Although as we have seen there are some tags that include attributes that need to be localized and some tags that might be changed or removed during the translation process, generally speaking it is important to protect tags either in the engineering phase or during the translation process to avoid translators corrupt the code by mistake.

– Text in graphics

When localizing a website, we might also find graphics, which can be either static or moving. If these graphics contain text overlays, there might arise problems. To avoid them, graphics should be designed in the engineering phases so that they have a separate, editable layer that can be sent to localization. Besides, here it is important to take into account text expansion, since the translation in some languages might not fit in the graphic.

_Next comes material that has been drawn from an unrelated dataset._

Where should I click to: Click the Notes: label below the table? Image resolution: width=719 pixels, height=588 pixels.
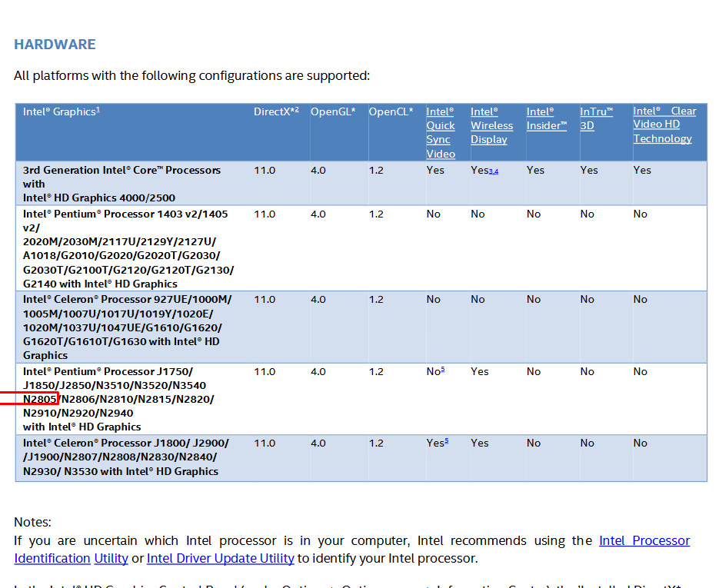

Moving graphics are either animated GIF files or Flash graphics. GIF Files are like films with multiple frames. Here, textual content in each frame needs to be identified and localized in an appropriate tool. Flash graphics employs vector technology to create animated graphics. Here, the source FLA files are necessary for the localization process, since the executable Flash files, EXE or SWF, are difficult to access.

– Hard-coded text

Text inside tags, cannot be easily accessed for translation and therefore will remain in the source language or we should ask the dev. Team to extract the text from the code to translate and send them back to dev. team to insert back to the code, but this is time consumed process.

– Hard-code fonts

If fonts are hard-coded they cannot be changed. This can be especially critical when a certain font does not support all of the characters used in the target language.

– Character Encoding

It is necessary to define in a metatag which character encoding is going to be used to display the text. This is done with the “charset” attribute, which looks like this <META HTTP-EQUIV=”Content-Type” CONTENT=”text/html;CHARSET=ISO 8859-1″> for the western European languages.

The character set will need to be changed accordingly, depending on the target languages.

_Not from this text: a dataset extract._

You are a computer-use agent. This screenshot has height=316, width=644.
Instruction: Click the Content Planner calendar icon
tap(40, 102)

– Double-byte enablement and bi-directional languages

Asian languages that need more than one byte to represent all their characters, and some languages such as Arabic are read from right to left. This has to be taken into account when designing the web site.

– Text expansion

Text in graphics or in tables might not fit in the localized version. Romanic languages, for instance, tend to expand when translated from English. The general rule is that large sections of text expand by about 30%, whereas single words and terms, depending on the language, can expand by as much as 400%. Therefore, dialog boxes and field lengths have to be designed properly to allow for sufficient space.

– Local-specific content

From the technical point of view, there are some other local-specific issues that have to be considered. It is advisable not to hard code all this information, but to use the system settings of the user’s environment. That way no matter who accesses the site, the information will automatically appear in the proper format for that particular user.

This is the end of the second part of Website Localization. In the third part we’ll talk about language and culture aspects of Website localization.